• **Excerpt to read**:
┄┄┄┄┄┄┄┄┄┄┄┄┄┄┄┄┄┄┄┄

Controversial plans for the first brain transplant are underway
In the time before the world was online, ‘fake news’ used to be called ‘urban myths’.
They were ‘facts’ that somehow everyone knew though no-one knew why or where the information came from.
Stories passed around in the workplace and social gatherings, told by parents to children, until they became embedded enough in the general consciousness to blur the line between reality and fiction.
There is an urban myth about Walt Disney which became more or less accepted as a ‘fact’ long before Facebook or Twitter were even dreamed of.
The story goes that Disney, following a diagnosis of lung cancer in 1966, had already planned for his brain to be cryogenically frozen and kept in storage until medical science found a way to provide a new body and revive him.
In 1966 of course it seemed that science was on the brink of discovering just about everything
History records that Walt Disney died of a circulatory collapse caused by his cancer and that his body was cremated before the ashes were interred at the Forest Lawn Memorial Park in Glendale, California.
Obviously part of the myth was that this is what they wanted you to believe but, someday in the future, he would be revived and reclaim his movie empire.
Well, if it is going to happen, we may be approaching the day when it will be possible.
Professor Sergio Canavero is preparing to perform the world's first successful head transplant this December and believes the first ever brain transplant is only a few years away from also becoming a reality.
Prof Canavero, director of the Turin Advanced Neuromodulation Group, said his team had made "massive progress" in experiments that "seemed impossible even as recently as a few months ago".
In an interview with German magazine Ooom, he said: "We are currently planning the world’s first brain transplant, and I consider it realistic that we will be ready in three years at the latest."
Despite the huge scientific and ethical implications of his work, Prof Canavero is pressing ahead with his ground-breaking plans, and has teamed up with Dr. Xiaoping Ren of China to carry out the world's first head transplant later this year.
The operation will be carried out at Harbin Medical University, northern China, and the patient will be Chinese, Prof Canavero said.

┄┄┄┄┄┄┄┄┄┄┄┄┄┄┄┄┄┄┄┄

(Saved data entries)
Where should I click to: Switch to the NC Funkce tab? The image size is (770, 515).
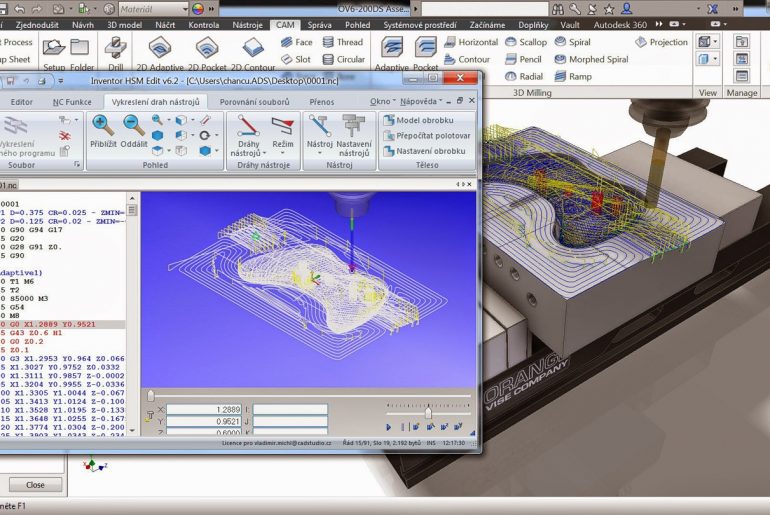point(71,102)
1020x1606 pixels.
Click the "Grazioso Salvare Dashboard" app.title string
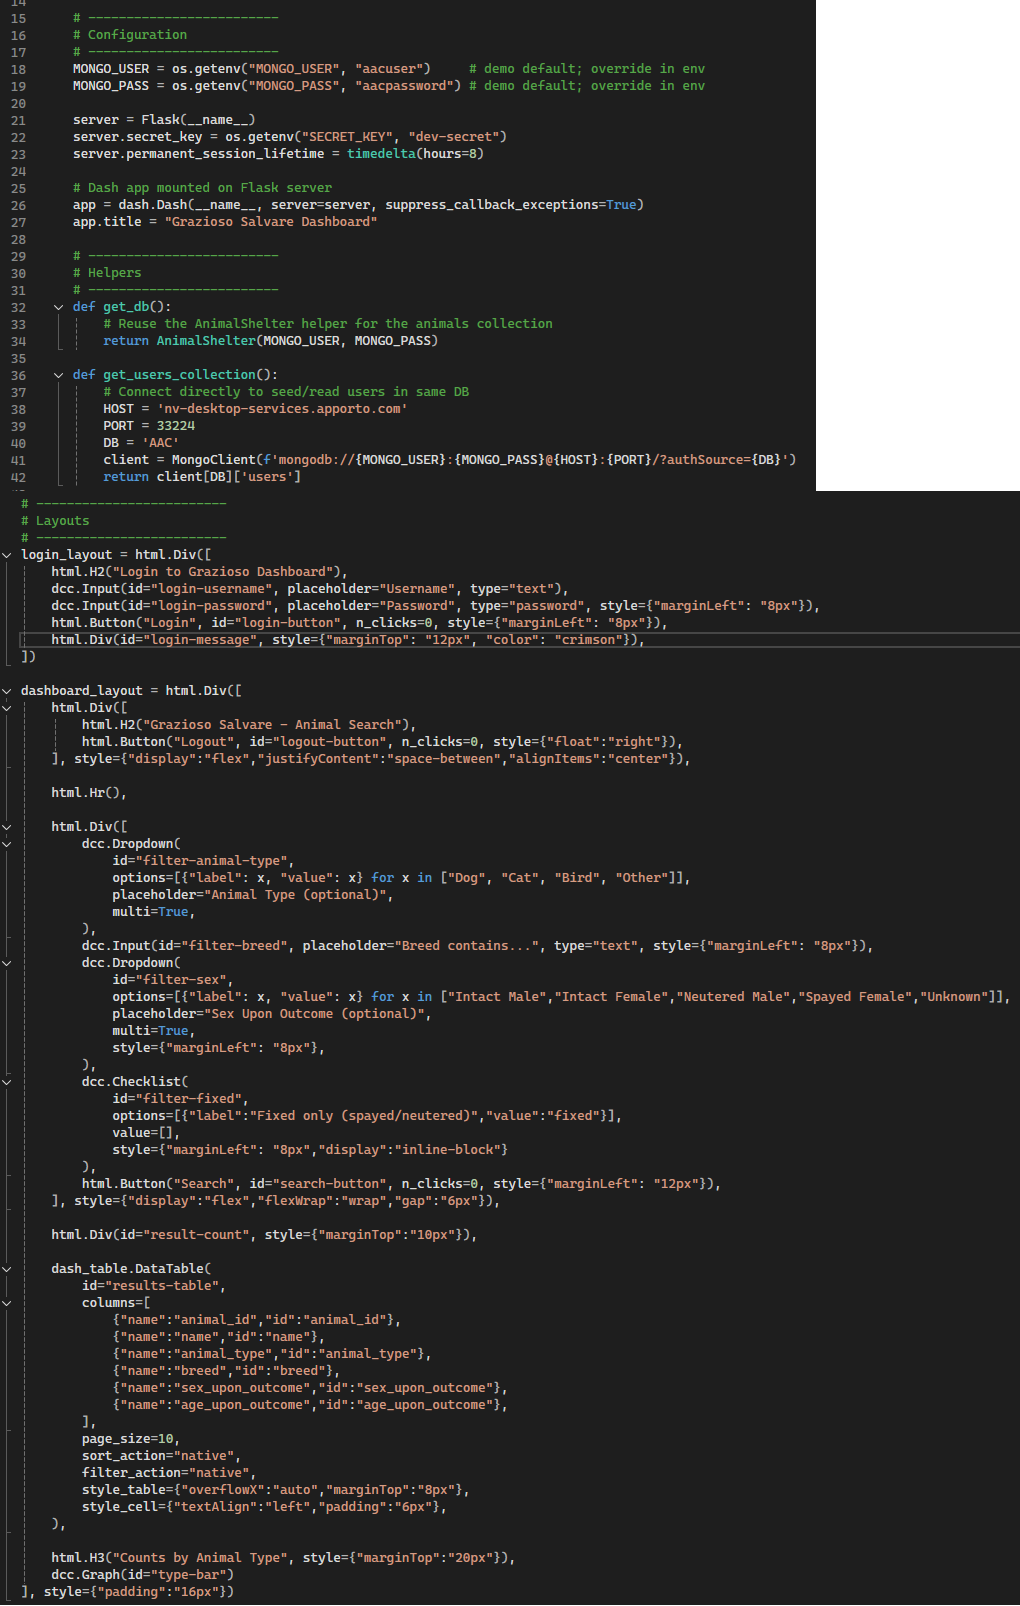270,222
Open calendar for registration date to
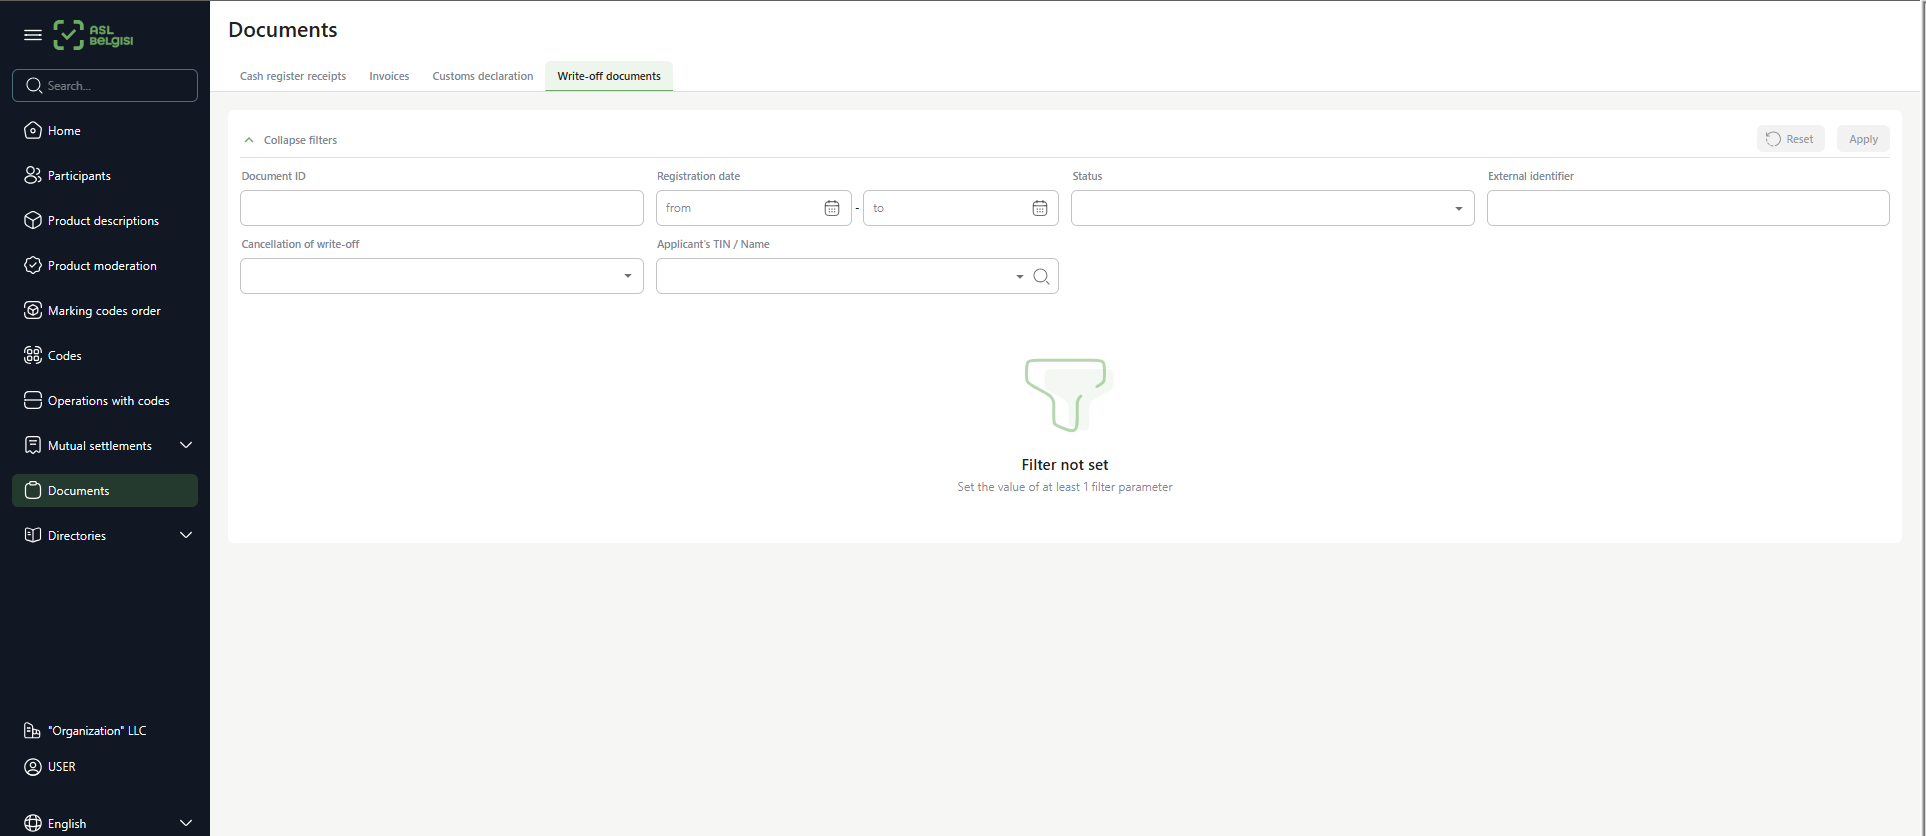Viewport: 1926px width, 836px height. point(1039,208)
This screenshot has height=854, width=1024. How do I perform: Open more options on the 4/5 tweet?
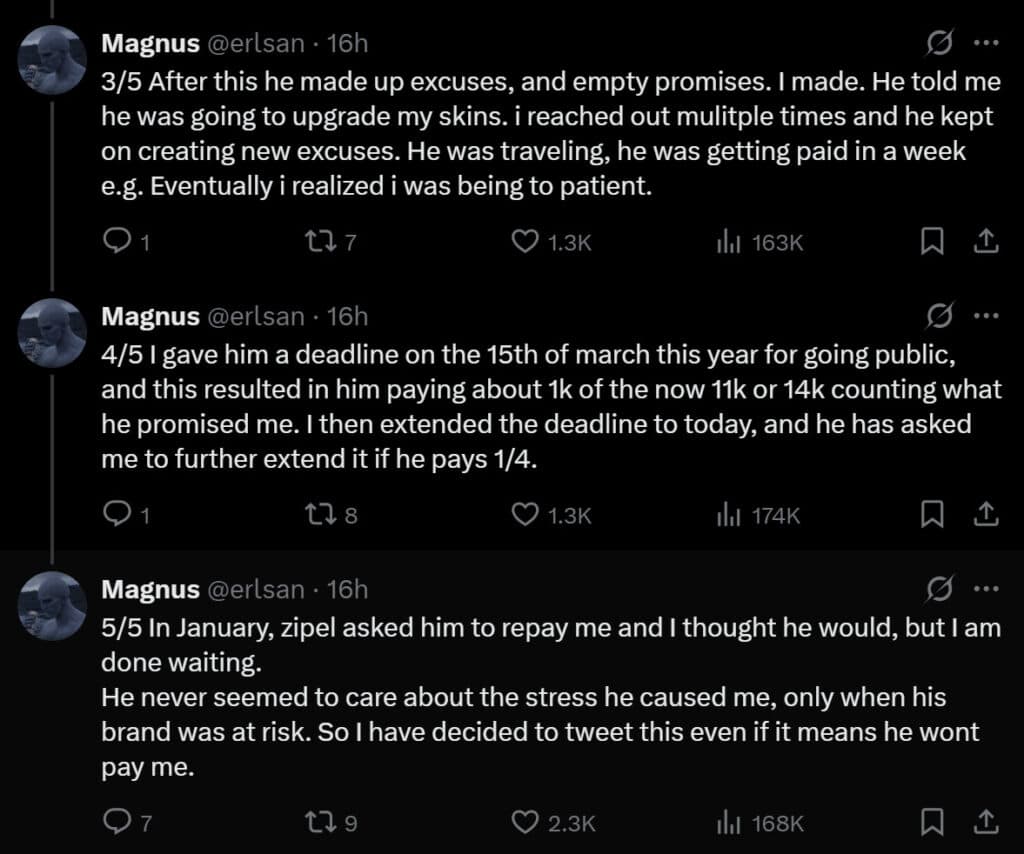[x=986, y=316]
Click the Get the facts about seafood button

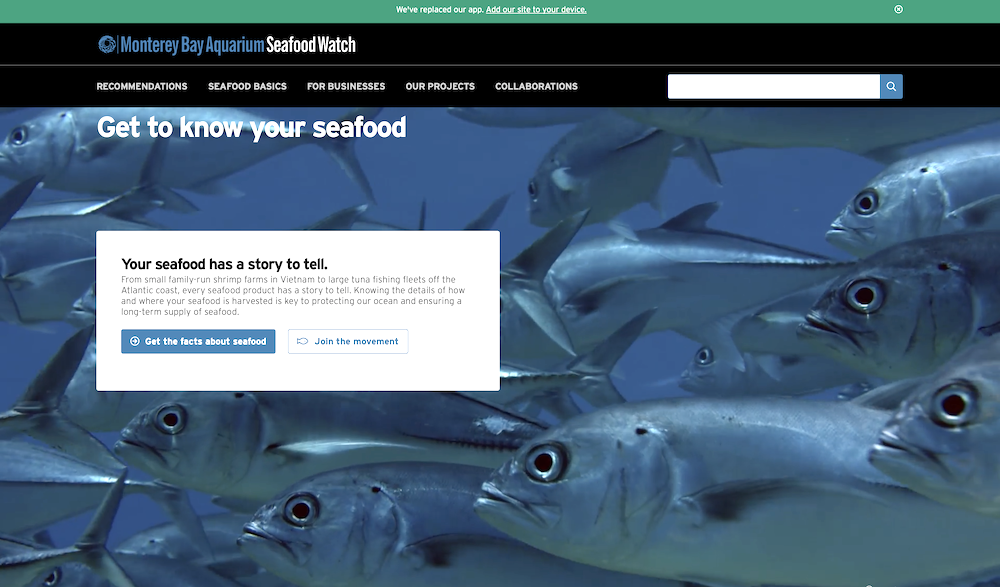point(198,341)
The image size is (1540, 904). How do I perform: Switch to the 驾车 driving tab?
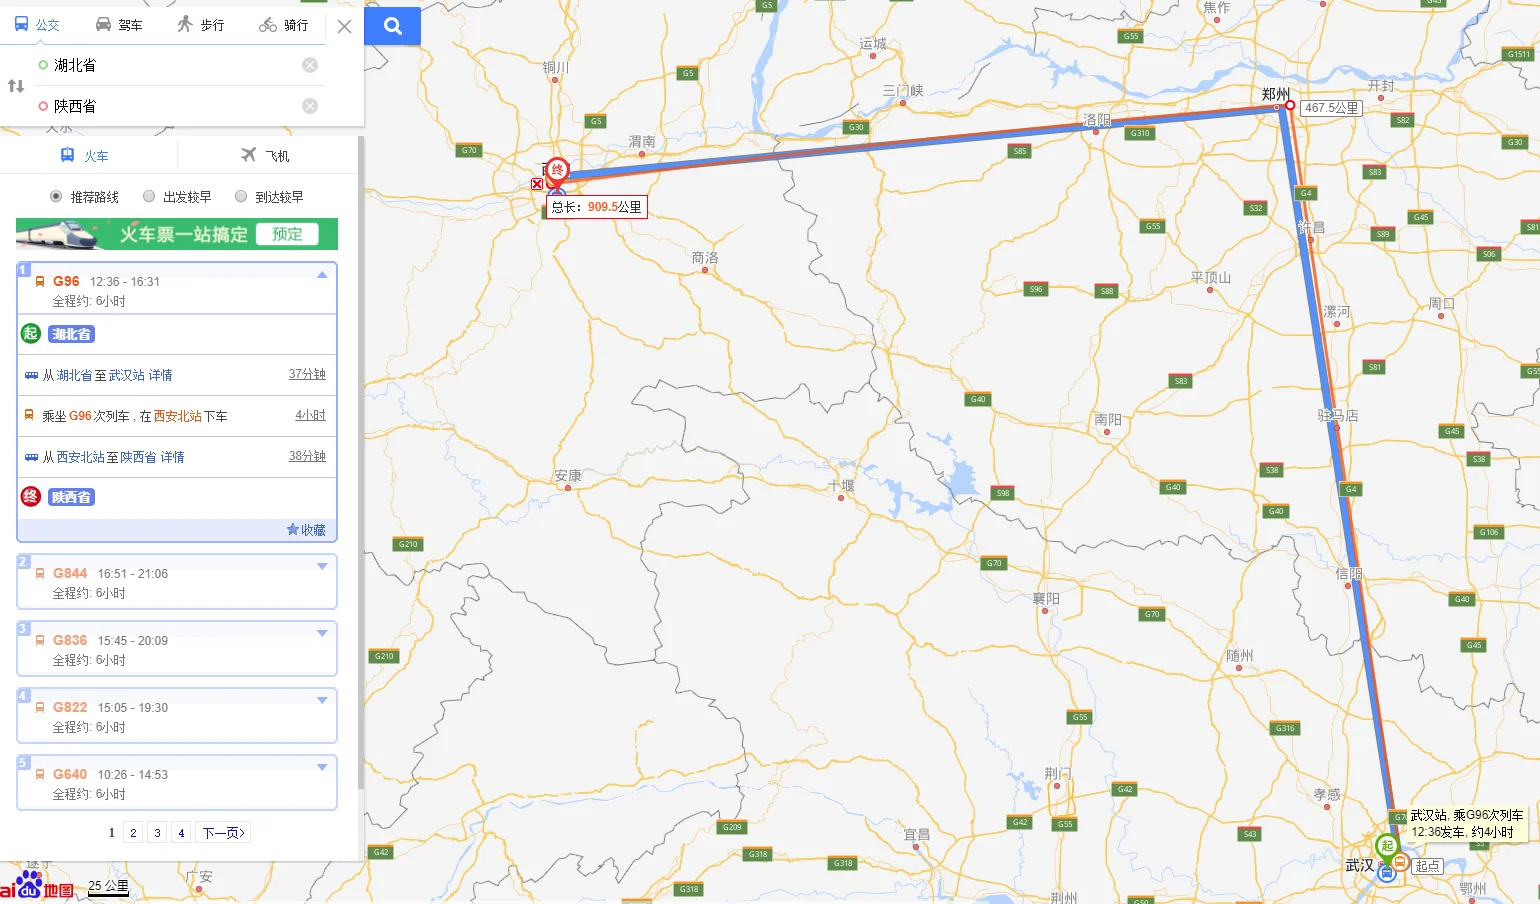[119, 25]
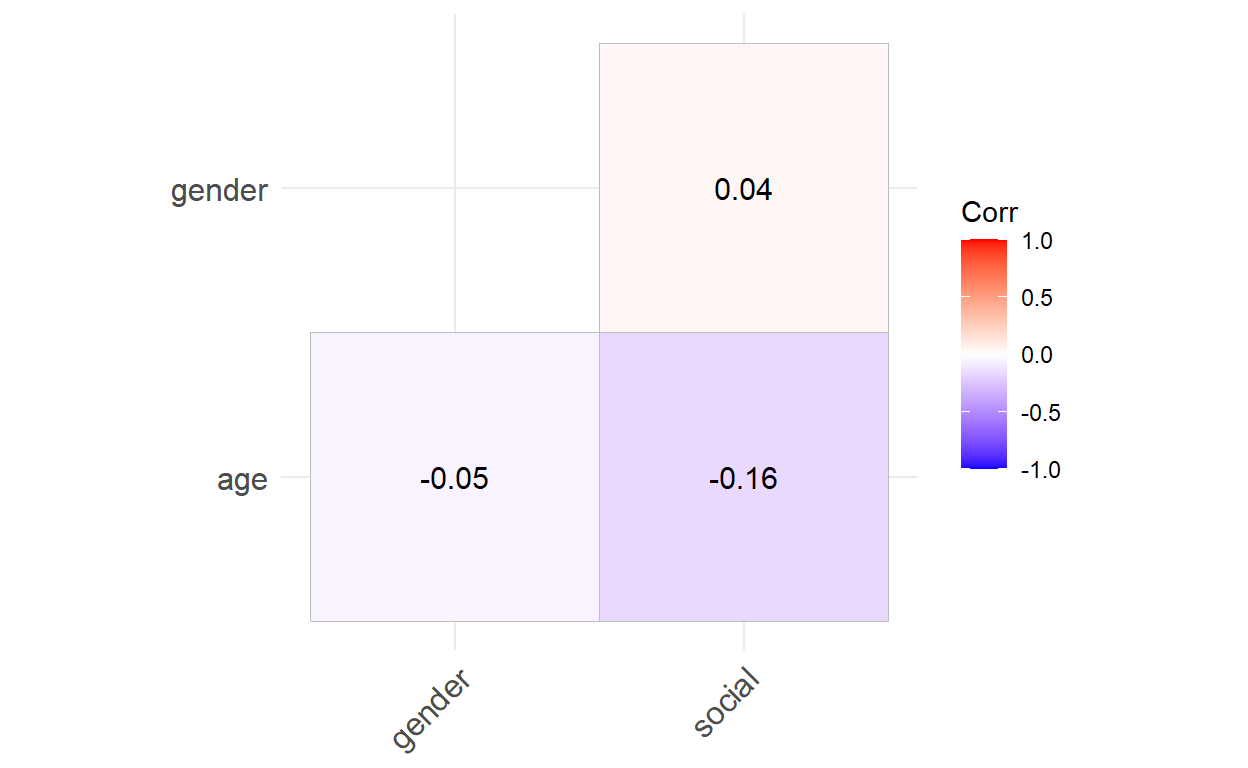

┄┄┄┄┄┄┄┄┄┄┄┄┄┄┄┄┄┄┄┄

• **What to do**:
• A. Rewrite the part of the brain transplant article starting at "Obviously part of" and ending at "his movie empire.", changing "movie empire" to "film empire".
• B. Carry the brain transplant article forward from its last sentence.

• **Answers**:
• A.
Obviously part of the myth was that this is what they wanted you to believe but, someday in the future, he would be revived and reclaim his film empire.

• B.
The biggest barrier to a successful head transplant is reconnecting the brain to the severed spinal column, in order to control movement and sensation.
But Prof Canavero insisted: "This problem has now been solved."
He said his team had successfully restored mobility to mice that had had their spinal cords entirely severed using a fluid called Texas-PEG.
He added that many controlled studies on different animals had been conducted in South Korea and China and that the results were "unambiguous".
"The spinal cord – and with it the ability to move – can be entirely restored," he said.
Plans to perform the world's first brain transplant are already underway, the surgeon said.
Despite widespread scepticism in the scientific community, Prof Canavero said a brain transplant had "many advantages".
He said: ”First, there is barely any immune reaction, which means the problem of rejection does not exist.
"The brain is, in a manner of speaking, a neutral organ."
He said one problem was the brain would be hosted in an entirely different body, the impact of which remained to be seen.
Nevertheless, Prof Canavero said he hoped to bring back to life the first patients currently frozen at the Alcor Life Extension Foundation in Arizona.
Should he succeed in resurrecting the dead, Prof Canavero said the implications would permanently alter mankind's understanding of the world - and that religion "will be swept away forever".
Existential angst aside, before you go out and book your own ticket to immortality you should know that the starting rate for the service is over $200,000.